Tomorrowland should’ve been my nine year old gadget-fascinated son’s favorite movie of the year. But when it ended, he could only shrug it off. And this is a kid who’s yet to dislike a whole lot of movies. From his perspective, Tomorrowland is long, talky, and a little freaky; full of angry grown-ups scowling about how bad the world is while a teen girl has an adventure that’s impossible to understand. It’s the very movie that shows Space Mountain, but no one ever rides it.

Bad House.

Bad House.

As for me, I must say I enjoyed its crooked, overreaching ways while I was watching it. There’s not one but two Willy Wonka-esque sequences where characters are strapped into a ride that becomes a psychedelic trippy trip to elsewhere, realized via warped noises, streaky colors, and blurring. The production design of both Tomorrowland itself (like the theme park but much larger) and Clooney’s character’s tricked-out house are impressive. And the little girl playing the benevolent protagonist with a few secrets of her own (Raffey Cassidy) is a freakish dead ringer for a young Audrey Hepburn, if Audrey Hepburn could take a hit from a speeding vehicle.

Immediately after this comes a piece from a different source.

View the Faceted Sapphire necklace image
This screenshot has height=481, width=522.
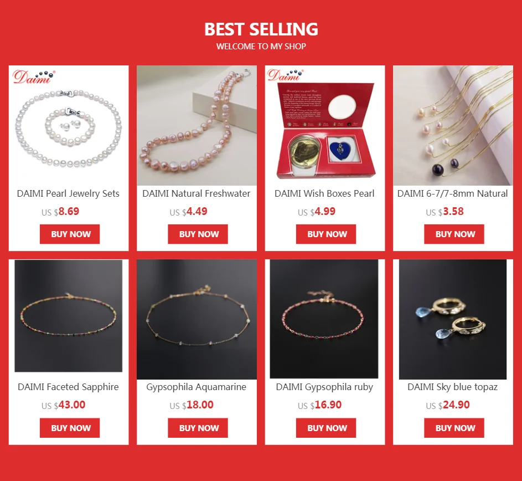[69, 316]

Additionally, although Britt Roberetson’s performance is a little flat, it’s nice to have a female protagonist in what appears to be a very boy-skewing adventure film. Storywise, gender has absolutely zero bearing on her character’s history and arc. I suppose from a gender politics standpoint, this is a good thing. Yet, it also means the character is all more generic, all the more bland. And a well-meaning young genius criminal such as this should not be bland.

At one point, our heroine visits a store that can only be describes as the geekiest movie musuem set to film since Joe Dante showed us Area 52 in Looney Tunes: Back in Action. Look closely and you’ll see that the place is actually a Brad Bird/Damon Lindelof career archive.

There are burst of fun, but that feeling doesn’t last through the closing credits. The movie shoots over the heads of kids, and drones on to adults. Yes, it’s a rare opportunity to see George Clooney zip around in a jet pack in a Disney movie, but the Erik’s earlier point about his cynical performance dominating the film’s tone is right on.

At 130 minutes, Tomorrowland is so longish that you may feel like it’s tomorrow when you leave the theater. Based upon both Bird, Lindelof, and story/producer Jeff Jensen’s other work, I had a lot of hope for this vision of a bright future. But what we get is an uneasy, LOST-lite, lecture on not losing hope. (At our screening, they actually trotted out a local technology professor to lecture the audience about this very thing beforehand. Will the redundancy of it all threaten the possibility of future university professors giving lectures before family films??) Tomorrowland is one of the biggest moviegoing disappointments of the year.  It’s a little jarring and odd when one goes in expecting a Roddenberry-esque/Jetsons Disney spectacle, but instead gets a Willy Wonka/Time Bandits misfireWhat were the filmmakers thinking when they went to feed their wolves? Tomorrowland never knows.